- Area: 50000 m²
-
Photographs:Santi Caleca
-
Manufacturers: Geoplast, LILLI SYSTEMS
Text description provided by the architects. King Roselli Architetti was commissioned to design the exteriors of this large hotel in front of Malpensa International Airport as a result of competition winning entry for the overall design of the building. Despite its size (420m long, 64m wide, 21m high) the building was conceived as a design object. Partly because Milan is Italy’s design capital, and partly because we were interested in investigating the technical and architectural properties of a skin or membrane to be perceived dynamically as façade not only on its four sides but also the roof- visible from the access road to the airport complex. The hotel has 436 rooms, a conference centre, a spa accessible directly from the airport.
Membrane
We were looking for a seamless shell to fold around the functional volumes of the buildings. After researching and detailing a number of alternatives we finally opted for pultruded fibreglass panels. Pultrusion is a manufacturing process combining extrusion and pulling fibreglass through a die that can provide panels up to 1400mm wide and almost infinite lengths- we needed lengths of up to 25 meters. The material has a series of qualities highly suitable for building: it is light weight, elastic, very stable in extreme temperatures (-20°C to +50°C), fireproof and waterproof. This material is more often used for industrial products and so an enormous experience of precision detailing to tight tolerances has been accumulated which came in very useful in the detail design of the membrane.
The shell is curved around a subframe of pultruded structural profiles and steel arches, wrapping the entire length of each bay in a smooth, continuous skin. The almost flat roof is treated as a façade to be seen from the airport, with openings onto terraces, light-wells or interior courts. The plant extracts and ventilation “breath” through vents twisted out of the roof membrane.
Guest Room Blocks
The layouts of the rooms are organised in seven bays separated by courtyards which give a bar-code form to the plan and avoid a direct view from the airport into guest rooms. The western face of the hotel is left open to emphasis the horizontality of the volume with shallow water pools set into the lower level at the ends.
Façade
On the open (west) side these blocks of rooms articulate the façade in an irregular sequence of solid and void. The solids in turn are articulated by a series of thick sculptural PVC blackout curtains which give both depth and dynamic to the overall elevation. Though normally considered an item of interior design, the black-out curtains were seen as an integral part of the façade from an early stage. The regularity on the mullion and transom grid is syncopated by the irregularity of the curtains seen through the extra-clear glass.
Dynamic
The movement of people as they arrive and leave the airport, the tension created between solid and void, curved and straight line, the play of light reflected off and through the building , provide a variation of views and give a dynamic to the architecture that were looking for.
Tensile Structures
Between each block of rooms the emergency staircases, also seen from the airport side through the transparent corridor links, will be clad in a tensile structure (to be built in the coming months). Stretching over the staircase and between the blocks, this essential component completing the design of the western façade with its sculptural organic form, bonds the parts together and gives a tension to the overall composition.

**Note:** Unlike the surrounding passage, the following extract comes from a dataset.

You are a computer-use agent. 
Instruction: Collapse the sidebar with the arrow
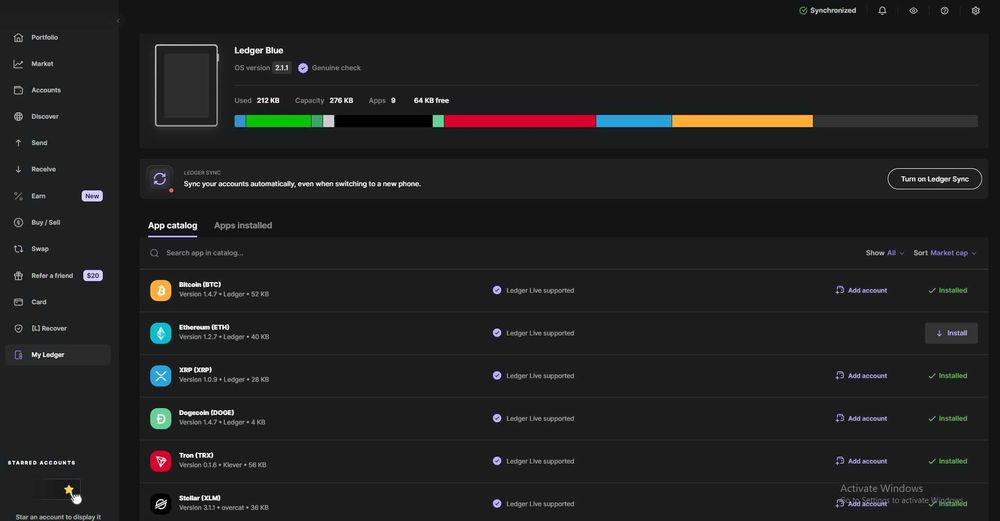[x=118, y=21]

Building as large scale Product Design
The perception of the building, often seen as a whole despite its length, held together in a seamless shell reinforces the idea of it as a piece of product design on an urban scale.
Interiors
About half-way through the design of the building exteriors we were asked by Starwood (Sheraton) to design the main entrance spaces of the hotel. All other interiors (guest rooms, conference centre, restaurants) were designed by Saporiti Design Hotel.